- _DIRECTIVE_
Continue the email about archive methodology at U Illinois, picking up right after its final sentence.

- _QUOTED PASSAGE_
▼

[Date Prev][Date Next][Thread Prev][Thread Next][Date Index][Thread Index]

19990607: archive methodology at U Illinois



>From: David Wojtowicz <address@hidden>
>Organization: University of Illinois
>Keywords: 199905050346.VAA11109 data archive

David,

Thanks for giving me a nice heads-up on how you are saving archive data
at UI.  I will be rolling this over in my mind as we work on the system
in NCAR/SCD.

One thing that both Chiz and I agree on is that model data really should
be saved by model and by runtime.  The other thing that I have done is
save the FSL2 wind profiler data into individual files that sites
can grab.  The main reason for this is that these files are already
in netCDF, so they really don't need to be processed by any decoder.

Our first shot out of the box will be FTP access to data that can be
as old as 5 days (don't have enough disk for more yet).  We will develop
a simple web interface where links are FTP actions.  Eventually,
of course, something much more grand is called for.  We are hoping
that interested community members will be willing to contribute to the
development effort since the big benefit is access to the data on
the NCAR Mass Store.

Thanks again for your input.  It was much appreciated.

> I know you've asked this before, but I never got back to
>you because I was working on something better but have
>been thwarted in my attempts due to the great troubles
>we're having with LDM on Linux....it seems to be
>especially problematic on the new 2.2 kernel.

▲

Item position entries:
▼

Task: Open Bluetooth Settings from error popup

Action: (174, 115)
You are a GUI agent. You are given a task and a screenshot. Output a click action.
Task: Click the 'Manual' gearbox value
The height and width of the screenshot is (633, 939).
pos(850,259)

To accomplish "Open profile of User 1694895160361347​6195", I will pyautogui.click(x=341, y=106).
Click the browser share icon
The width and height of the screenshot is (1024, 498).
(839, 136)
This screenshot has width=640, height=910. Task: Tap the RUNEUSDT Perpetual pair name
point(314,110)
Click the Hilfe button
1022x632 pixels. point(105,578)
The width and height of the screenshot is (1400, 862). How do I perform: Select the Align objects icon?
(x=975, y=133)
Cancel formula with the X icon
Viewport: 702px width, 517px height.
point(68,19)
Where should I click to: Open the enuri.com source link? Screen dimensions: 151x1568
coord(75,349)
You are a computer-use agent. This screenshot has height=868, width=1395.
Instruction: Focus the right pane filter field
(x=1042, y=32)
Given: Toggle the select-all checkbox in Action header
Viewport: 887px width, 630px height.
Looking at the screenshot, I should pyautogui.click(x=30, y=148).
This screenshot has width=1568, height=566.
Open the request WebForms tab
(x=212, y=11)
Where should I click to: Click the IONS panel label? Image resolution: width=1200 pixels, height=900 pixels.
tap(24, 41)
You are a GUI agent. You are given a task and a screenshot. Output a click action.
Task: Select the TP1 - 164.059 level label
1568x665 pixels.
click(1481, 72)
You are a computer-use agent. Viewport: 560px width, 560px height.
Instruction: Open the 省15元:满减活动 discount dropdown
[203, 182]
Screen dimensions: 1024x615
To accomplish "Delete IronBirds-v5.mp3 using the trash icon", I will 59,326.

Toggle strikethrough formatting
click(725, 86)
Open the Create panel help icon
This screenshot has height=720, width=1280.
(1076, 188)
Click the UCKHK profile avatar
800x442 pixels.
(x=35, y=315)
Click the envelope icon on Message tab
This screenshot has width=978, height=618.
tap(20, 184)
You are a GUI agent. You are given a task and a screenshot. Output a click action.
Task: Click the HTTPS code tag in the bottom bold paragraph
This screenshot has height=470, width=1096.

▲

- _ANSWER TO THE TASK_
>
> What were doing now is so unfancy that you'll be sorry to have
>gone to the trouble of asking.
>
># FEED STORAGE
>
>DDPLUS  ^.*
>        FILE    /home/data/feeds/DDPLUS/%Y%m%d%H.DDPLUS
>IDS     ^.*
>        FILE    /home/data/feeds/IDS/%Y%m%d%H.IDS
>MCIDAS  ^.*
>        FILE    /home/data/feeds/MCIDAS/%Y%m%d%H.MCIDAS
>HRS     ^.*
>        FILE    /home/data/feeds/HRS/%Y%m%d%H.HRS
>
>
>I have a simple cron script to compress the files with
>gzip after they're done and remove the old ones.
>
>The ftp server just accesses data from the DDPLUS,IDS,MCIDAS
>and HRS directories.
>
>This files can then (with the exception of the MCIDAS) feed,
>be refed into the LDM with the pqing program.
> 
>  gunzip -c 1999060412.DDPLUS.gz |  
>     pqing -f ddplus -p none -n -
>
>This is convenient because the data is reingested into your
>system and put through all the same processing steps that
>real time data goes through, so if you've missed this data
>and are recovering it, everything gets restored just as if
>you had received it in real time.
>
>However, there's some big problems with this approach.
>
>One is that it does not work for data more than a week or two 
>old.  The problem lies in the fact that the WMO headers only
>encode the day of the month and the time, but not the month
>or year.  LDM therefore always assumes that the month is
>the current one when preforming date substitution in pqact.
>If you  try to restore data from two months ago with this
>method, pqact will generate the wrong filenames.   And programs
>that use the data such as decoders will be confused too. (With
>HRS there is still a chance, because the full date is encoded
>in the GRIB headers, but not so with many DDPLUS decoders)
>
>The other problem is that pqing only works with data broken
>into WMO messages, and therefore excludes non-WMO message
>data like the MCIDAS datastream, and other feeds such
>as NLDN, NMC2, DIFAX, WSI, FSL.
>
>Feeding it back into your product queue can cause problems
>too....including sending the data downstream to sites that
>don't want it and overwelming your product queue, because it
>can be feed in faster than it can be processed using this method.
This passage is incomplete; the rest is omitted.